**RECORDS TO PROCESS:**

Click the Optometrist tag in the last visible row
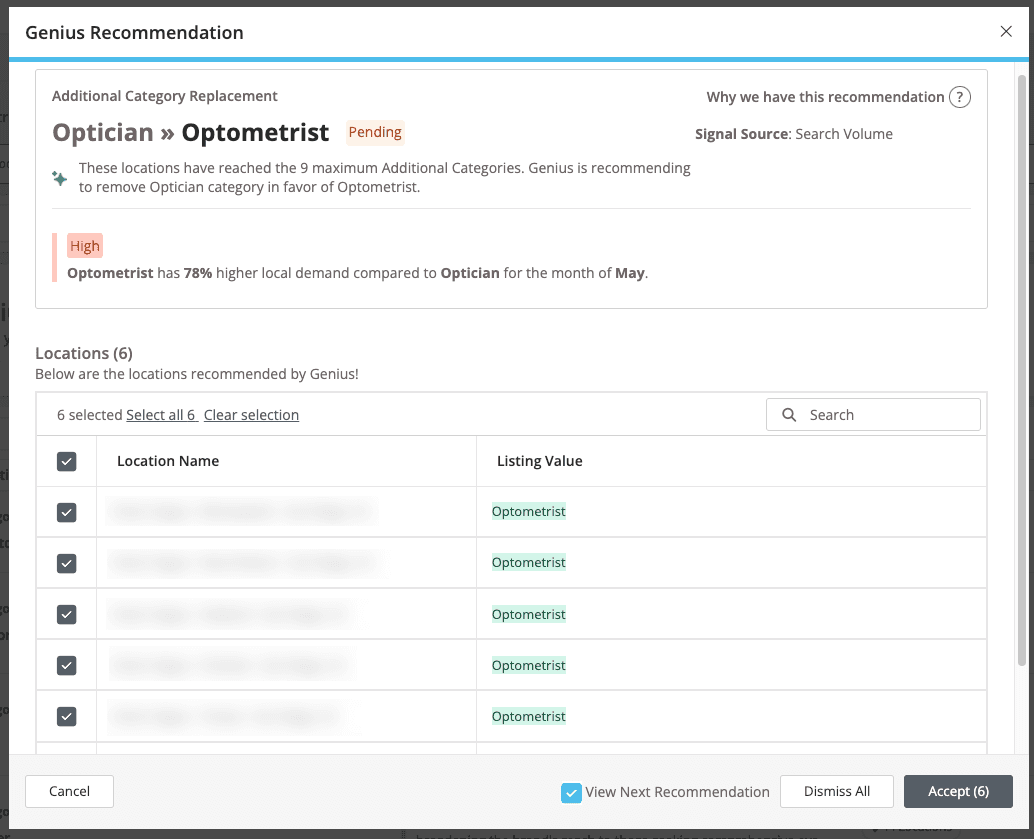The image size is (1034, 839). (528, 716)
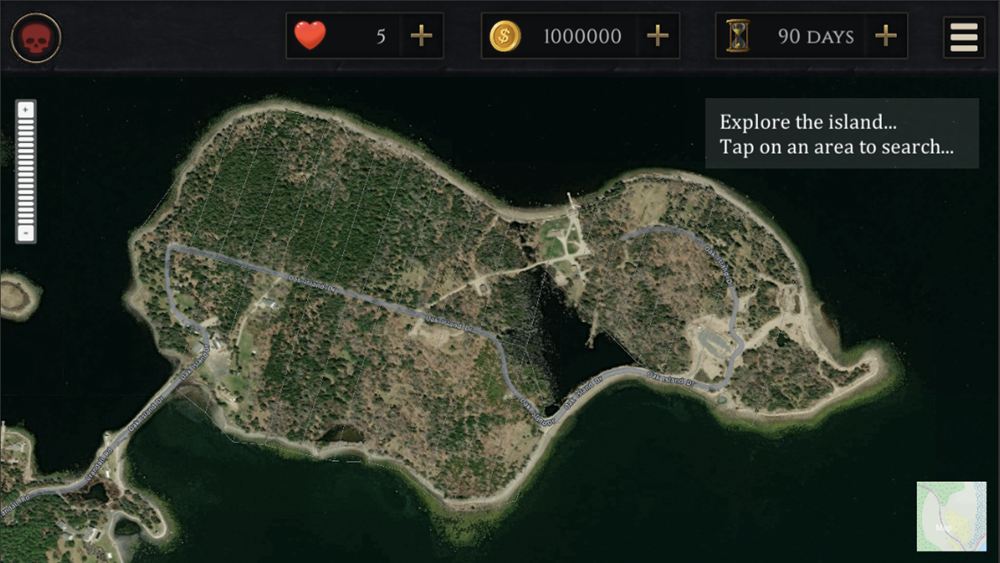
Task: Click the 90 DAYS remaining counter
Action: coord(816,36)
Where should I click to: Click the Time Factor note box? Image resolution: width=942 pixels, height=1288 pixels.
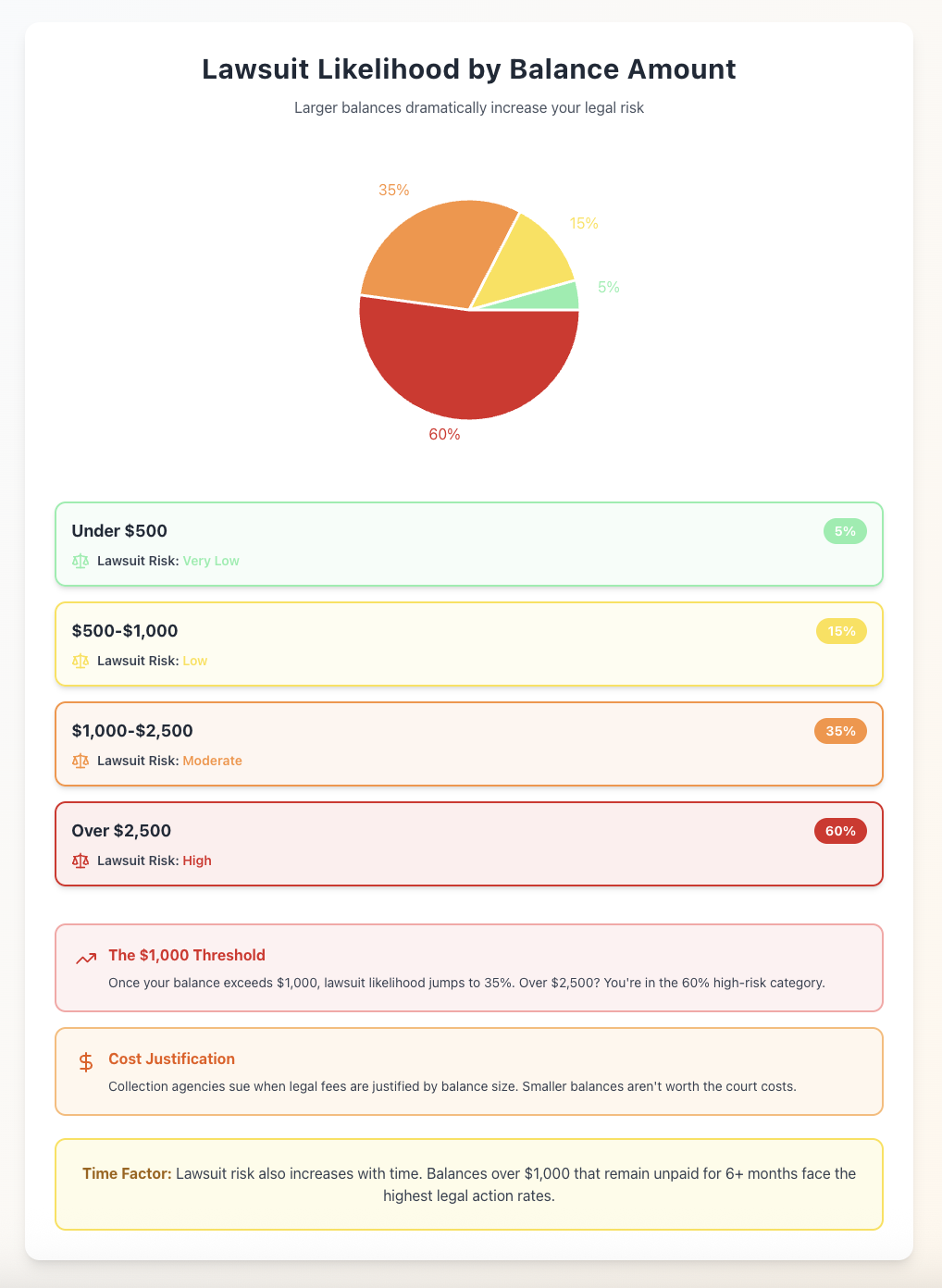[469, 1184]
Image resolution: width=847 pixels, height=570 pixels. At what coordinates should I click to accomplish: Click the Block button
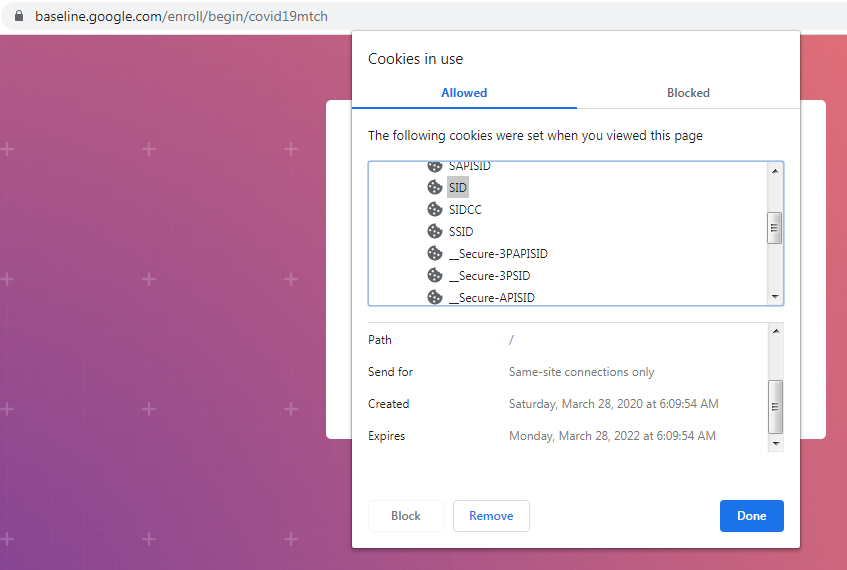click(406, 516)

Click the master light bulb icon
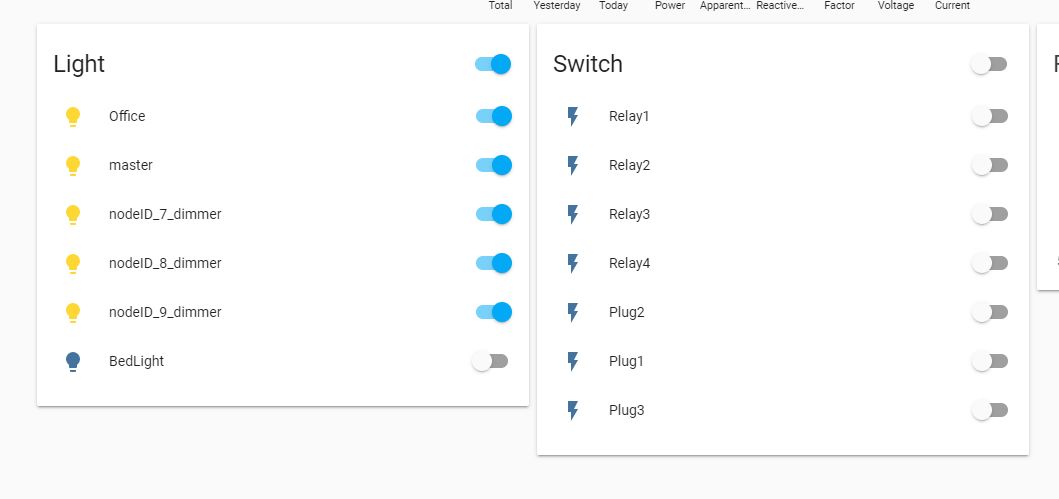click(72, 166)
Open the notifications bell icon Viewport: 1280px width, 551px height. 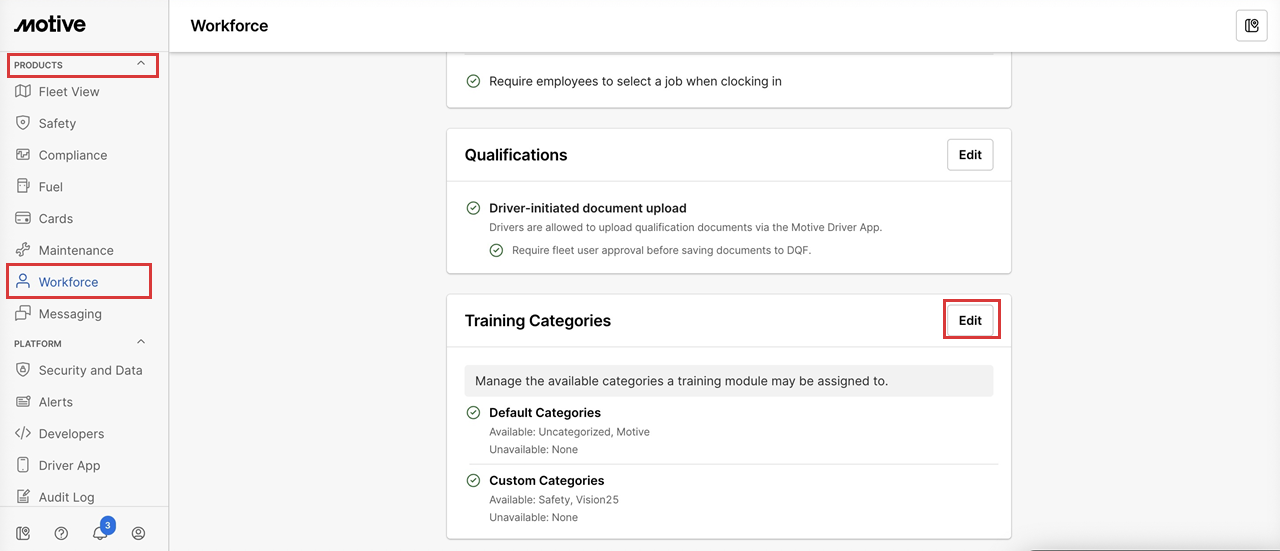point(100,533)
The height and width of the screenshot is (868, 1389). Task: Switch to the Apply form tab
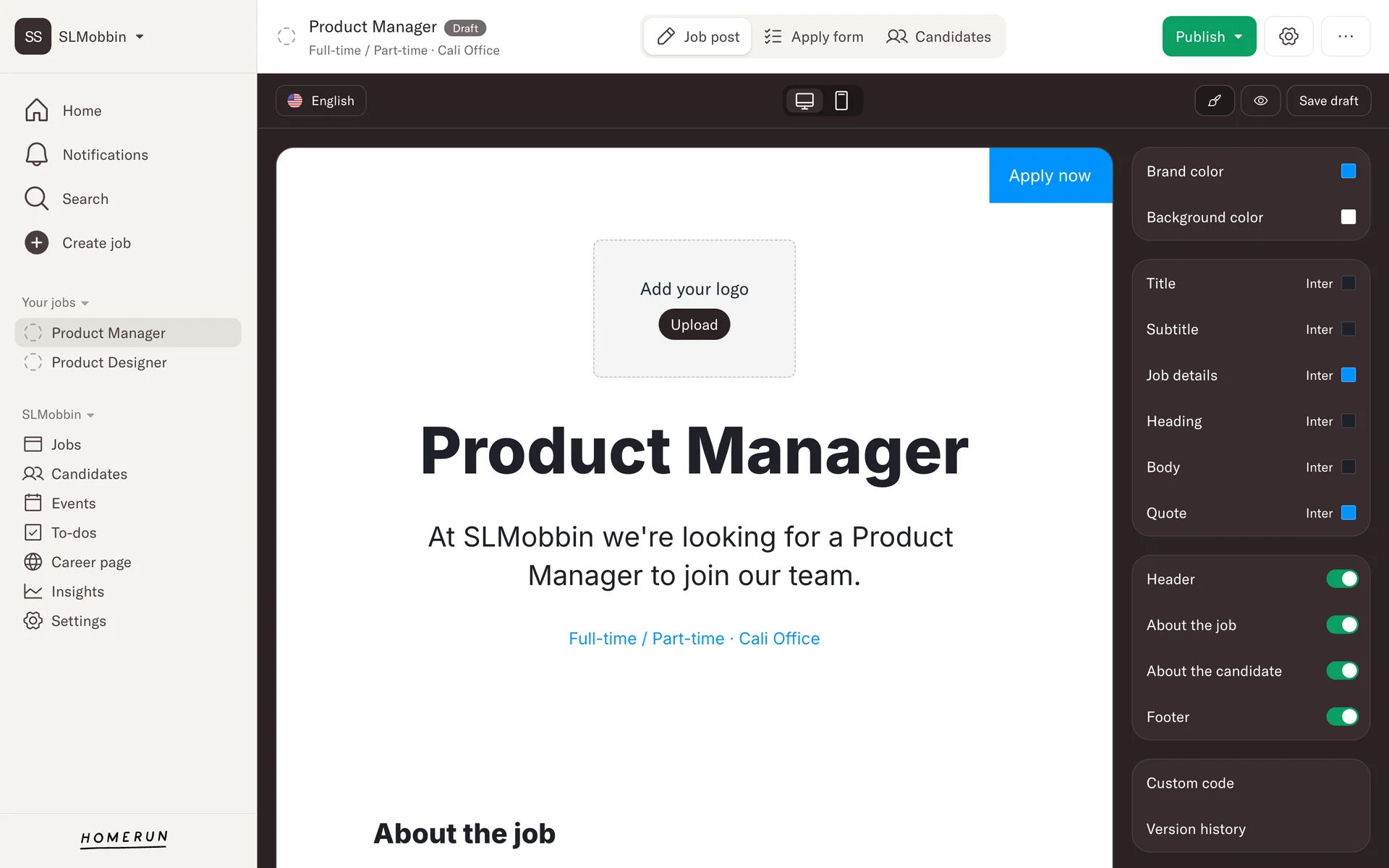coord(814,37)
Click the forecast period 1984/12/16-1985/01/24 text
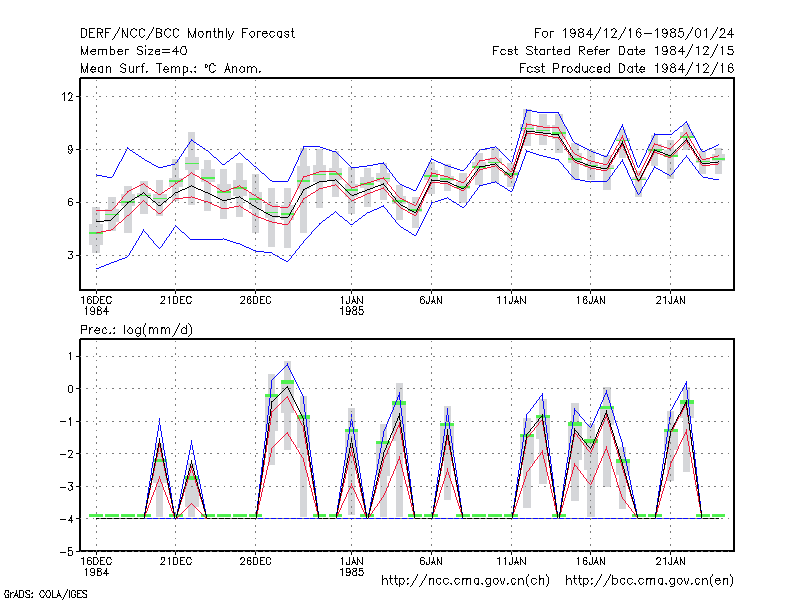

**WHAT IS EXPECTED:** Excluding all pictures, output exactly the lines from the line containing "The height and" through the last line of the entries above.

**PROBLEM SOLUTION:**
The height and width of the screenshot is (868, 1389). Task: Switch to the Apply form tab
coord(814,37)
Click the forecast period 1984/12/16-1985/01/24 text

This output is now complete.